*SOURCE*
[BEGIN]

LinearRegression Exception: "AttributeError: 'tuple' object has no attribute 'shape'"
See original GitHub issueWhat happened: In order to use dask-ml models to train on a dask DataFrame, the DataFrame must be converted to a dask array.
#df is a dask DataFrame that looks something like this:
#
# flower.petal_length flower.petal_width flower.sepal_length
# npartitions=73
# float64 float64 float64
# ... ... ...
# ... ... ... ...
# ... ... ...
# ... ... ...
# Dask Name: astype, 1185 tasks
train_array = df.to_dask_array(lengths=True)
train_labels_array = df.to_dask_array(lengths=True)
# If I simply do a train_array.compute() or train_labels_array.compute() here & comment out .fit(), there are no problems
dask_model = LinearRegression()
dask_model.fit(train_array, train_labels_array)
When calling .fit on LinearRegression or LogisticRegression, I’m receiving the following output from the dask cluster:
distributed.worker - WARNING - Compute Failed
Function: subgraph_callable
args: (('rechunk-merge-ff32808be3096a08028f7c8aa2a4bae3', 66, 0))
kwargs: {}
Exception: AttributeError("'tuple' object has no attribute 'shape'",)
Followed by the following exception being thrown:
File "my_model.py", line 89, in model
dask_model.fit(train_array, train_labels_array)
File "/opt/rh/rh-python36/root/usr/lib/python3.6/site-packages/dask_ml/linear_model/glm.py", line 187, in fit
self._coef = algorithms._solvers[self.solver](X, y, **solver_kwargs)

[END]

Source records:
[BEGIN]

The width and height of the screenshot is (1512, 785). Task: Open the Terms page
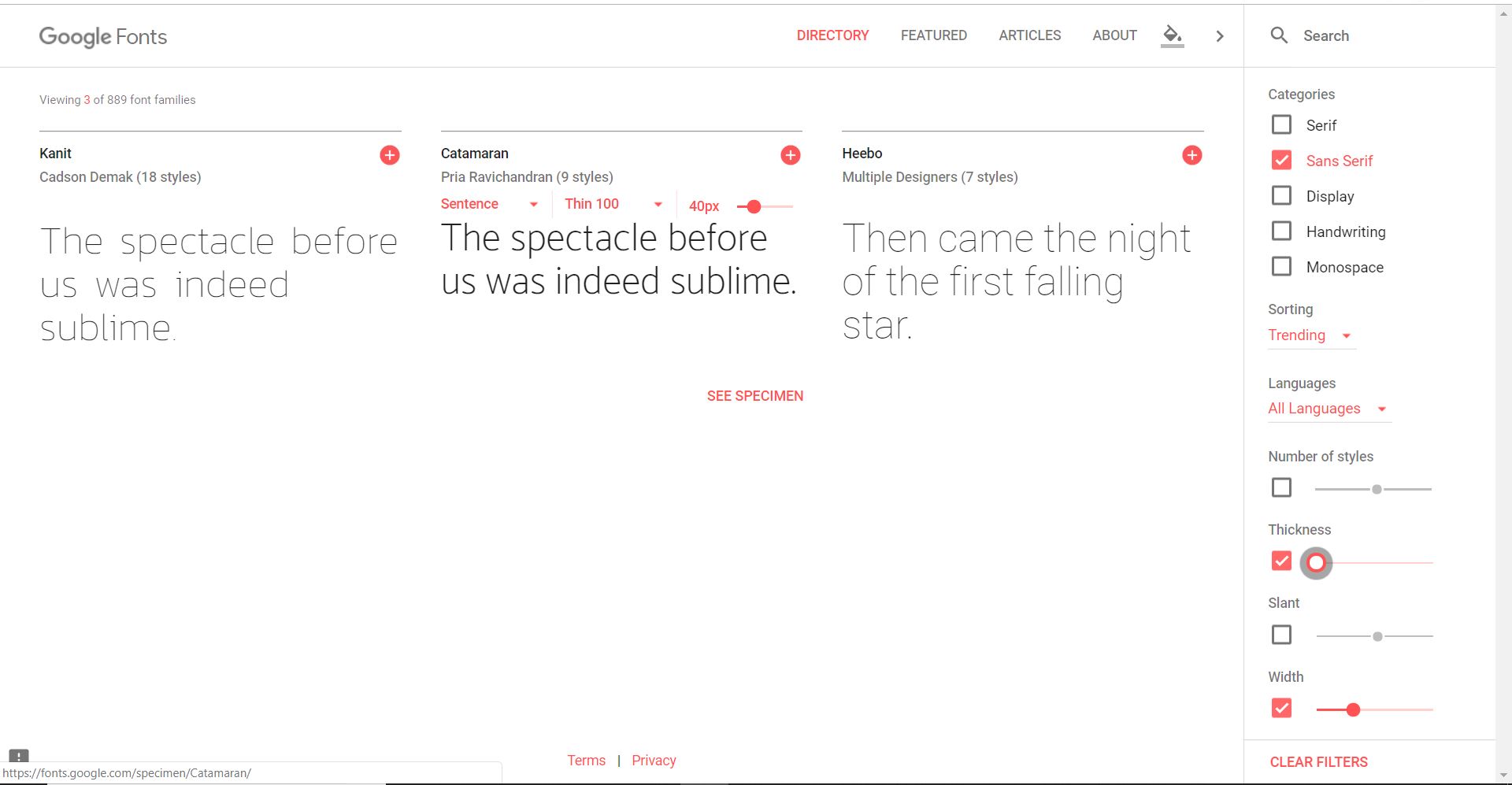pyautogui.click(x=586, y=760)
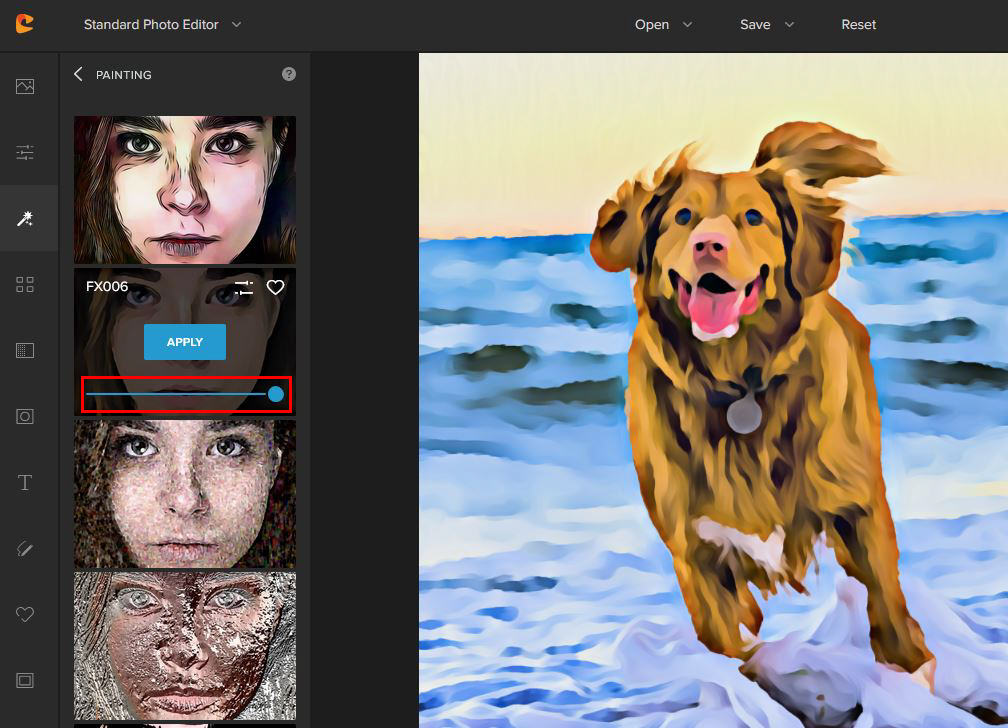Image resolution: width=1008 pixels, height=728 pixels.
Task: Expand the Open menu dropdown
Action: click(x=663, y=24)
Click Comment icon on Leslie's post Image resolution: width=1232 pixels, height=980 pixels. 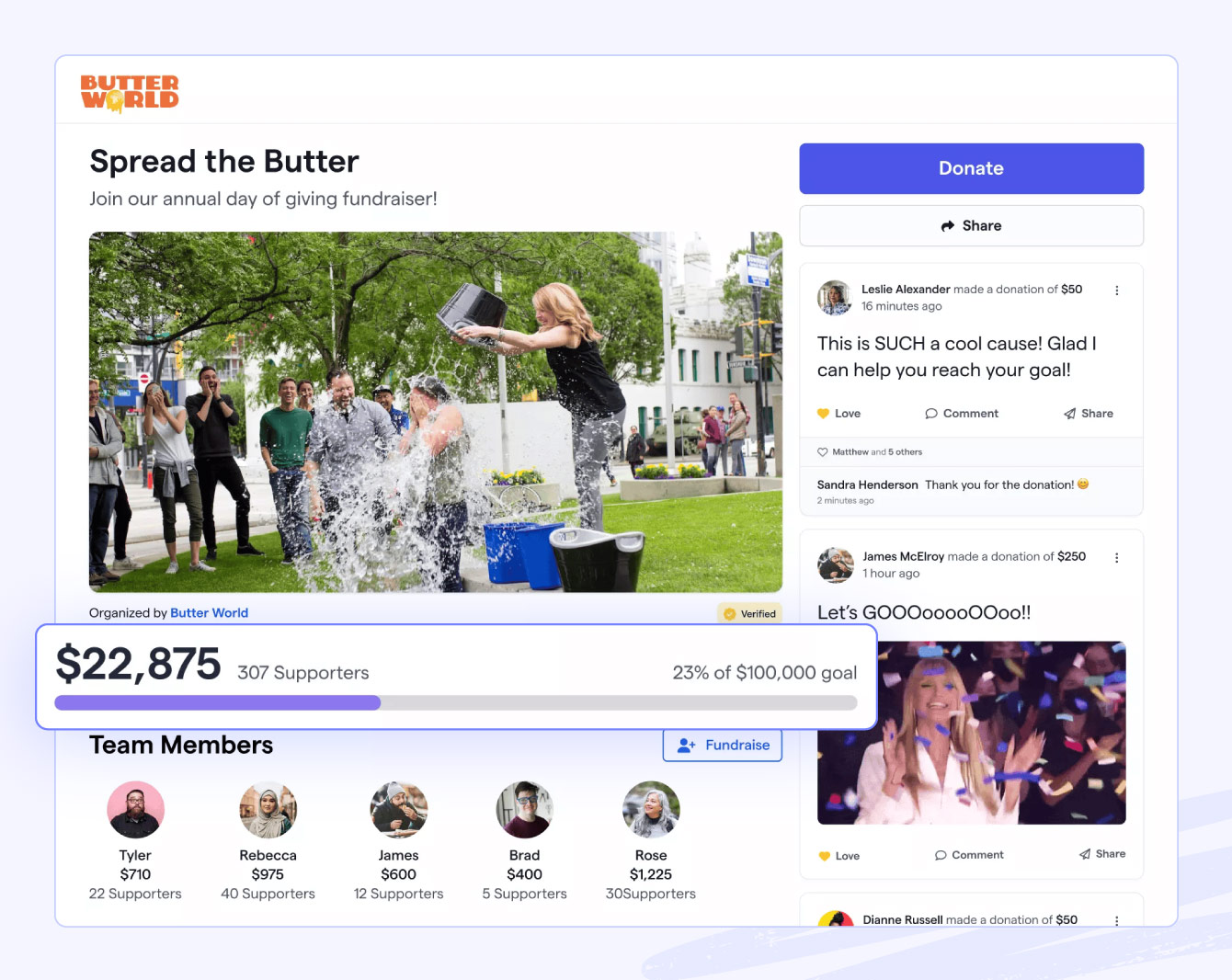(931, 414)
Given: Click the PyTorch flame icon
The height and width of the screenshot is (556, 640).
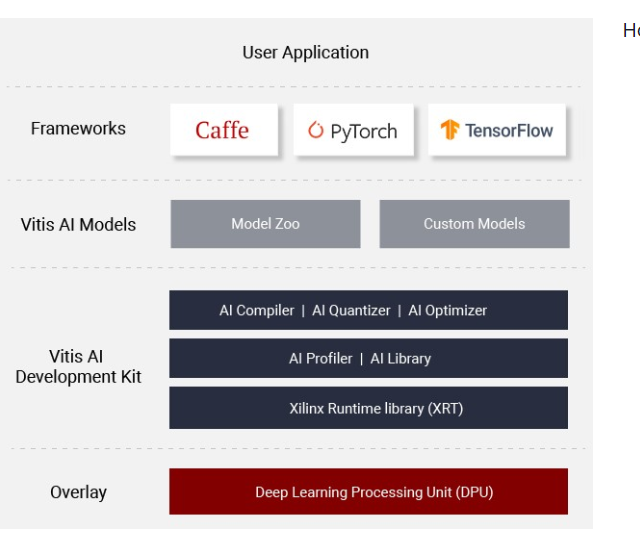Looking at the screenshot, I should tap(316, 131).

[END]
[BEGIN]

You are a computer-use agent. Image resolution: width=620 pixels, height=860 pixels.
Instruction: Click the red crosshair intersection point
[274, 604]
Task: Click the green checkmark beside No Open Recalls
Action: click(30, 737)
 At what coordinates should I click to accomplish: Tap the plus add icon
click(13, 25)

[END]

*TASK 1*
Answer these questions from the issue.
(a) How many partitions does the dask DataFrame have?
(b) Which two models produce the output when .fit is called on them?
(c) At what line number in glm.py does the failing fit call appear?
*TASK 2*
List the column names of the dask DataFrame shown in the issue.
*TASK 3*
Please reproduce the section of the issue that opens with the words containing "#df is a dask" and closes with "train_array = df.to_dask_array(lengths=True)".

*TASK SOLUTION 1*
(a) 73
(b) LinearRegression and LogisticRegression
(c) Line 187

*TASK SOLUTION 2*
flower.petal_length
flower.petal_width
flower.sepal_length

*TASK SOLUTION 3*
#df is a dask DataFrame that looks something like this:
#
# flower.petal_length flower.petal_width flower.sepal_length
# npartitions=73
# float64 float64 float64
# ... ... ...
# ... ... ... ...
# ... ... ...
# ... ... ...
# Dask Name: astype, 1185 tasks
train_array = df.to_dask_array(lengths=True)